HOW TO COMPLETE THIS TASK
Once you reach the line containing "768x432 pixels. At" in the data below, restate each line word for word up to and including the one containing "The image size is (451, 377).".

RECORDED DATA
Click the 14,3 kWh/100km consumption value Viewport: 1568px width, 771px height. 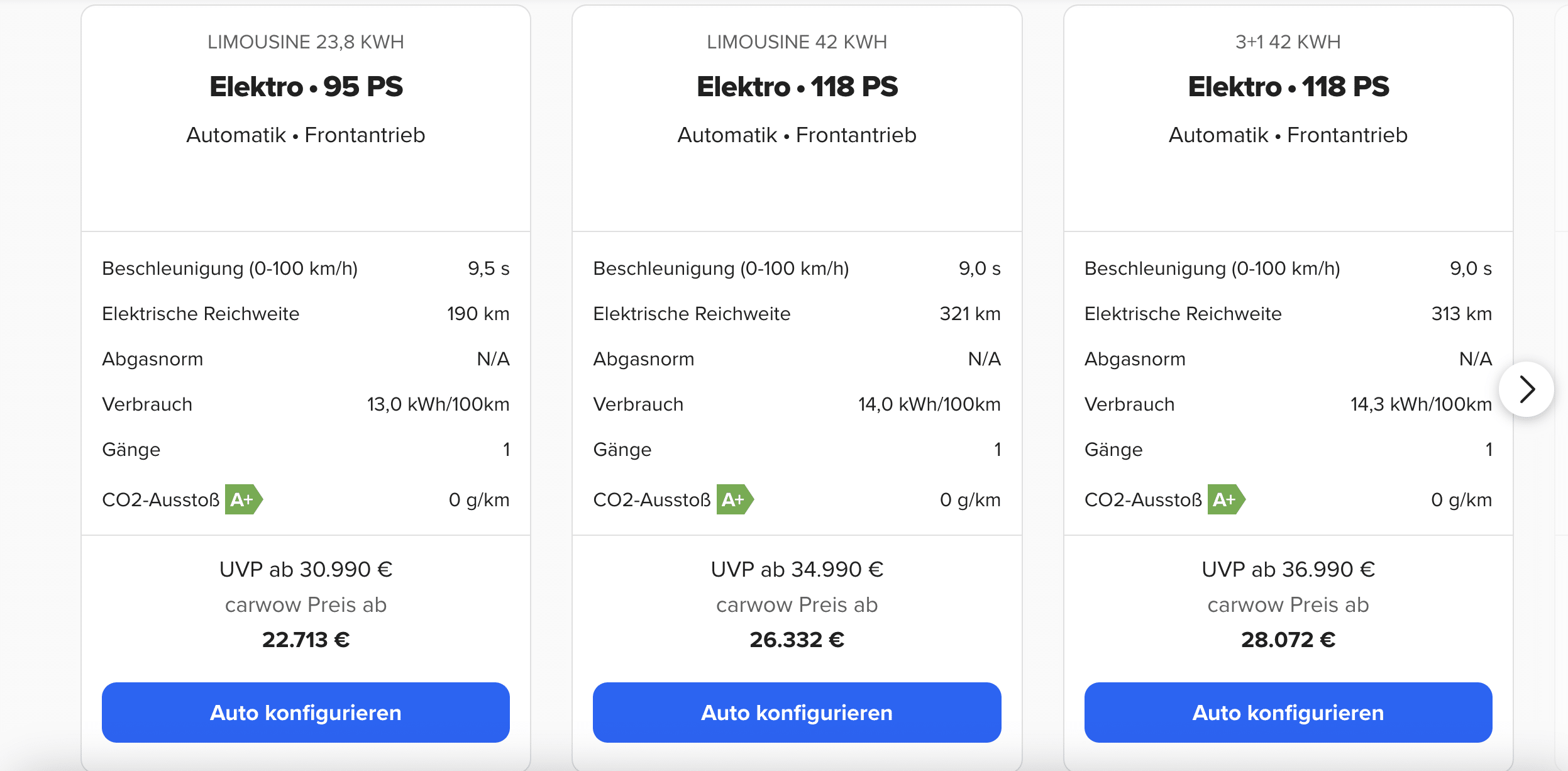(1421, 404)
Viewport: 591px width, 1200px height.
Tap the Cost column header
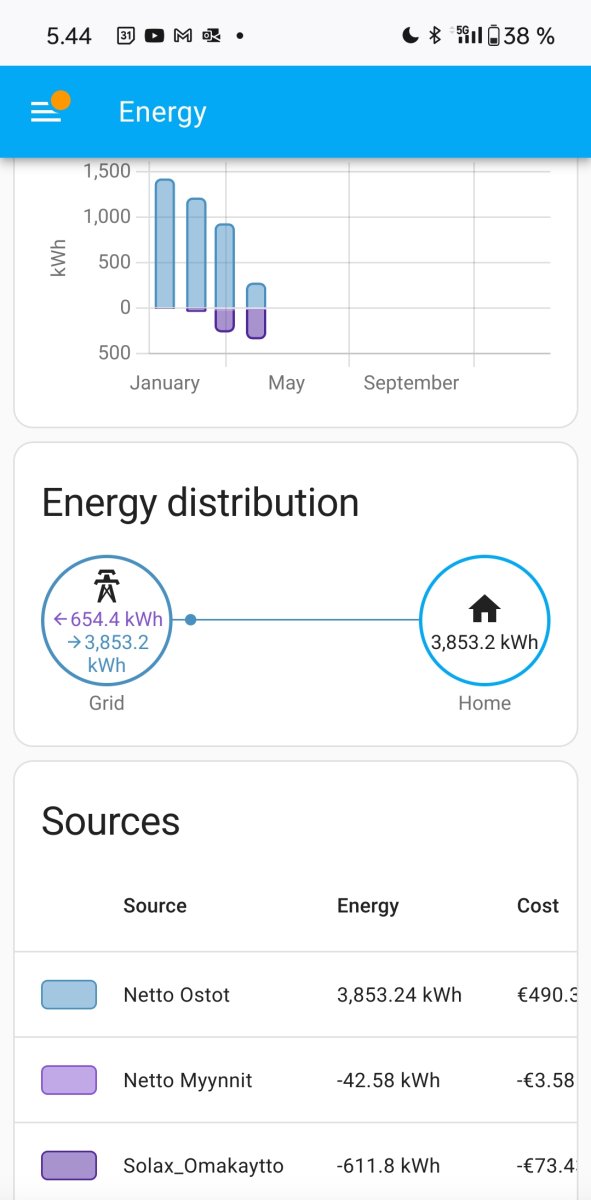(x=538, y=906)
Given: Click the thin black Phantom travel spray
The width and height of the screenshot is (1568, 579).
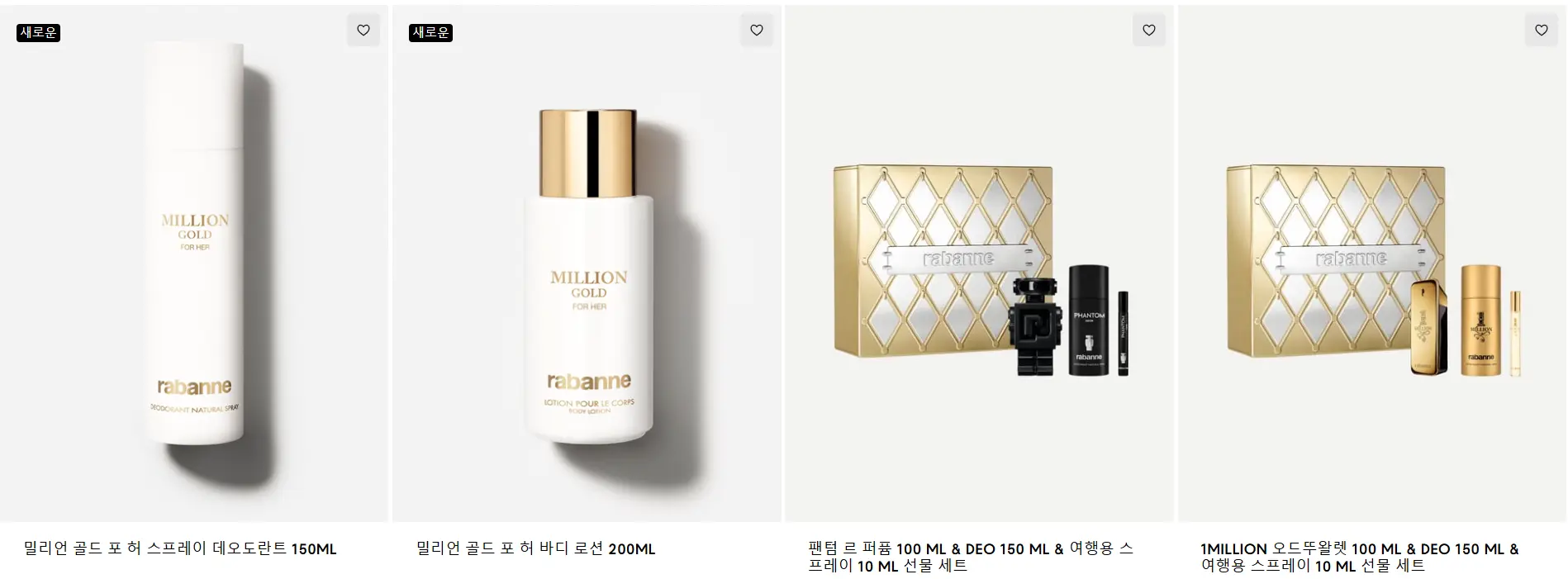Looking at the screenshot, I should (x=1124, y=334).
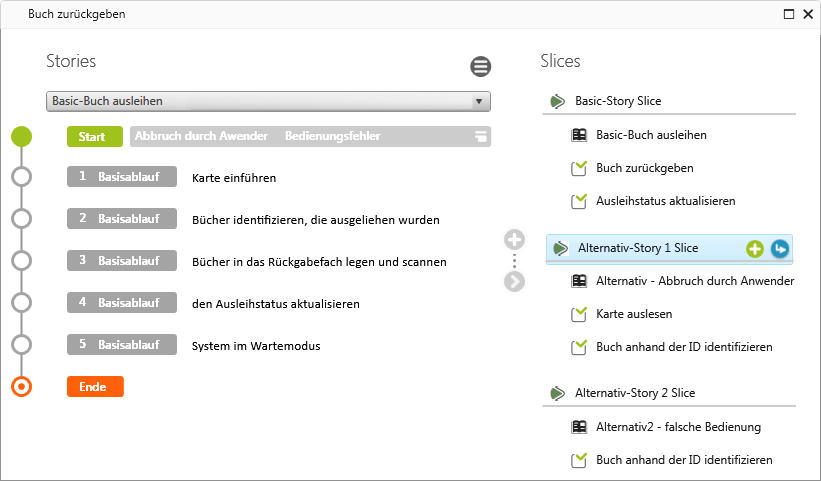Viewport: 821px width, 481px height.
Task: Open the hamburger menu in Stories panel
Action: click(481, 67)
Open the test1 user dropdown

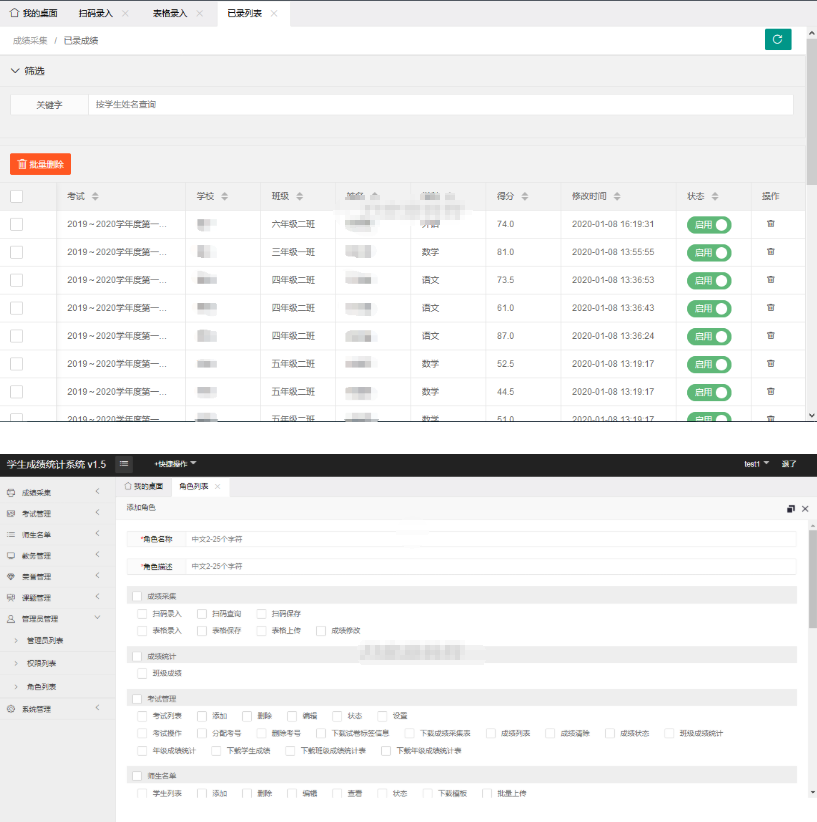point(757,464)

* * *

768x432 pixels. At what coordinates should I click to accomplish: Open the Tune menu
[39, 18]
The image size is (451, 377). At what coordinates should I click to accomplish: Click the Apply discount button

...

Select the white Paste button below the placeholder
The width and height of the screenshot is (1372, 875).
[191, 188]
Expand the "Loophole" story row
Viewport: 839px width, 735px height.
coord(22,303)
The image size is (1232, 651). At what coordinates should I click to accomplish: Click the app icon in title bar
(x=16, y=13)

YOUR SOLUTION
768x432 pixels. At what coordinates should I click to accomplish: Open the Tune menu
[39, 18]
The image size is (451, 377). At what coordinates should I click to accomplish: Click the Apply discount button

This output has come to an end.